Le PV qui gà¢che tout !

En complément du courrier paru dans votre édition du 19 mars sur les PV de police, je souhaiterais raconter ce qui suit. En août 2003, allant en Espagne en famille, j’ai été arrêté au port de Tanger suite à un avis de recherche émis à mon encontre par le tribunal de 1ère instance de Casablanca, pour dette au Trésor non payée. L’inspecteur de police sur place m’informe des raisons de mon interpellation : «Votre première femme a déposé une plainte contre vous pour non-paiement de la pension».

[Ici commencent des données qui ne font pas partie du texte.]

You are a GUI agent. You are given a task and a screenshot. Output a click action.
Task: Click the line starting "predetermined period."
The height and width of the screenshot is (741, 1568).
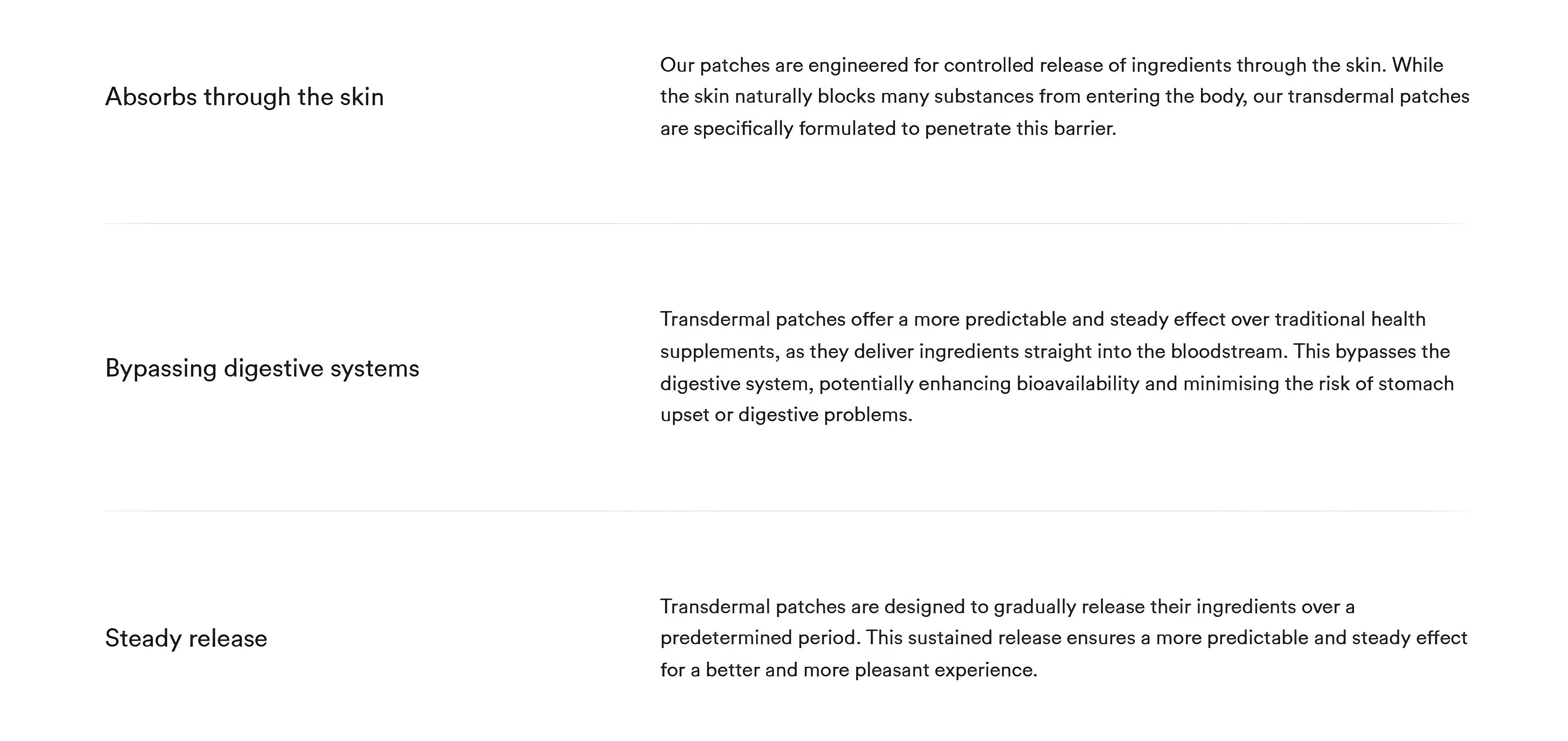tap(1063, 638)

J’ai réussi à convaincre cet inspecteur que mon unique épouse était dans la voiture avec notre enfant et qu’il y avait manifestement erreur. Entre-temps, ma famille, à Casablanca, a réussi à connaître la véritable raison de l’avis de recherche : il s’agissait en fait d’un PV de police remontant à plus de deux ans, d’un montant de 248 DH non réglé car envoyé à une adresse que j’avais quittée depuis 2 ans.

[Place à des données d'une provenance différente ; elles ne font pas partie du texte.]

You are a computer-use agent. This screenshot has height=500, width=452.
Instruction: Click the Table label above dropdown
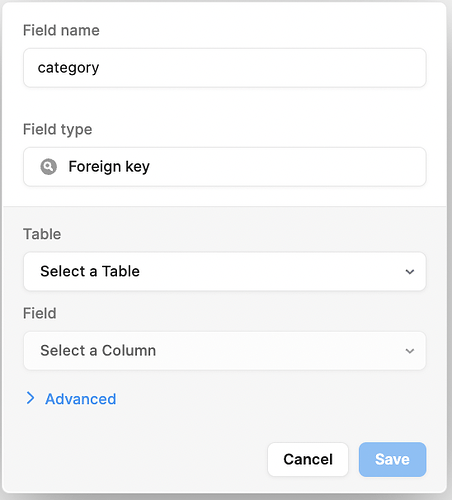pyautogui.click(x=42, y=234)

J’ai expliqué à l’inspecteur les vraies raisons du problème et lui ai proposé de régler mon PV sur place. Il m’a répondu que cela n’était pas possible, et m’a demandé d’attendre. Informé après douze longues heures, j’ai décidé de prendre les choses en main. Et sans demander l’avis de personne, j’ai quitté le port de Tanger, et suis rentré à Casablanca.
Le lendemain à 8 heures je me suis présenté au poste de police ayant émis l’avis de recherche et j’ai réglé mon problème en 45 minutes : je me suis déplacé au tribunal pour régler mon PV de 248 DH. J’ai appris que pour la même raison, certains voyageurs par avion avaient raté le départ et, du coup, perdu leurs billets.
De deux choses l’une : soit l’Etat envoie les PV rapidement ou permet de payer auprès de tous les guichets, même dans les ports, soit il n’arrête pas les gens aux frontières pour le paiement d’une infraction. Il ne s’agit après tout ni d’un délit ni d’un crime.